My turn to take over.
It was a good time to fill holes and fix walls with joint compound. I patched the areas that needed it.
After a couple of days of "mudding" and sanding, I painted the shiny old ceiling in a flat paint. And the walls in a satin Scottish Green Acre. A light mint green color that looks light turquoise in the sunlight.
Then I started the floor.
Yes, you read that right. I went with 6" pine shiplap planks. The room doesn't get much traffic and I love aged wood floors with character. I wanted the boards to look just that way.
I staggered the boards as I installed them, allowing to show all nails, like a barn floor.
It smelled nice. I love the aroma of wood.
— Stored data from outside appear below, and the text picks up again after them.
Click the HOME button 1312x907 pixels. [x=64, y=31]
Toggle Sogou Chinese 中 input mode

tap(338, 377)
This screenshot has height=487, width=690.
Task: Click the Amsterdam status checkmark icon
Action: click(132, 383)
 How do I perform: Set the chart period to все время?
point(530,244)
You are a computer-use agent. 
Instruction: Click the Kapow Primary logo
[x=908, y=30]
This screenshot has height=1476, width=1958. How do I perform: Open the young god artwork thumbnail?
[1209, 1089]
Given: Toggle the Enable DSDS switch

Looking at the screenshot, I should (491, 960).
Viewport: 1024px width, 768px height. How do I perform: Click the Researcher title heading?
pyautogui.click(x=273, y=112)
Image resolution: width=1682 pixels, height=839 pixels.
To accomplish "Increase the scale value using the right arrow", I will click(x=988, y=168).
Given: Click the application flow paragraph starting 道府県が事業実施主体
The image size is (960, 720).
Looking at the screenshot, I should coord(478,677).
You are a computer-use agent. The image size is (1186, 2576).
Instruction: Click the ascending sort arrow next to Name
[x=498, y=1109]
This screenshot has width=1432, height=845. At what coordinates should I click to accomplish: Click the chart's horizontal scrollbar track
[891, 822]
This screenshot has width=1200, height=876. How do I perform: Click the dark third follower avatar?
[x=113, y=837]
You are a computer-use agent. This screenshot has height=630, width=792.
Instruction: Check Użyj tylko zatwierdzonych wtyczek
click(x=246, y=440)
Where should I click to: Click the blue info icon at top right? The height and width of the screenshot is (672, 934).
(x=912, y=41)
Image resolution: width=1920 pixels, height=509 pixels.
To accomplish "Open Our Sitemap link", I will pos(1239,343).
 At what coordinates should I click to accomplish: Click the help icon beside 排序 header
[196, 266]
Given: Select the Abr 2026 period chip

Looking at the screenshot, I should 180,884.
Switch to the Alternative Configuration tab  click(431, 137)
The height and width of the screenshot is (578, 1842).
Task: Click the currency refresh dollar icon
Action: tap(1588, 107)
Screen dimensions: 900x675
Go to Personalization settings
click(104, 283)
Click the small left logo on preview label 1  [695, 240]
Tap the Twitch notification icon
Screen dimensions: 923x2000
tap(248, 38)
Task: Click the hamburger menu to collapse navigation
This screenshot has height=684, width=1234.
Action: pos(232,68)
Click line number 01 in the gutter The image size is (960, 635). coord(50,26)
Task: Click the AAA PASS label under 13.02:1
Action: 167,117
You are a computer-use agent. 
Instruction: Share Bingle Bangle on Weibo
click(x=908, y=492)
Certainly better than the mold odor previously.
Nails, knots and seams... OH MY!
It's getting there.
So in order to make this brand new pine look old, it needed to get banged up a bit. Some folks use chains, bags of nails, screws, stones, etc., but I used this horseshoe with curled nails in it. I tossed it around the floor... dropped it... stepped on it and rolled it. It made many different dings and character marks that were just right. It actually took a bit of weight and strength, so the wood was a little tougher than I thought.
Then by using a little Minwax Express Color stain in Onyx, painted into some of the dents with a small brush, it would speed up the age process. I hoped.
Then I wiped the stain.
Then sanded the stained spots.
Then stained over it.
I used three different stain colors. I brush blended the stains so that not one color was prominent and gave each board a unique look. I used Minwax Special Walnut in the knot areas, seams and nail heads. Then a dab of Gunstock here and there for a warm highlight and Golden Oak to blend them together.
It was looking like a barn plank floor by the time I reached the end.
Then came the shine... I used two coats of Minwax Polyurethane, allowing to dry completely between coats.
It isn't reclaimed wood, but I got the look for much less AND I get to add my own years of character to it.
Next, is the baseboard to match, crown molding for the ceiling and the finishing up of the closet.
I see a makeover for the furniture in the works... oh and a rug project too. ;-)
I would do this again. Just not right now. It was a long week.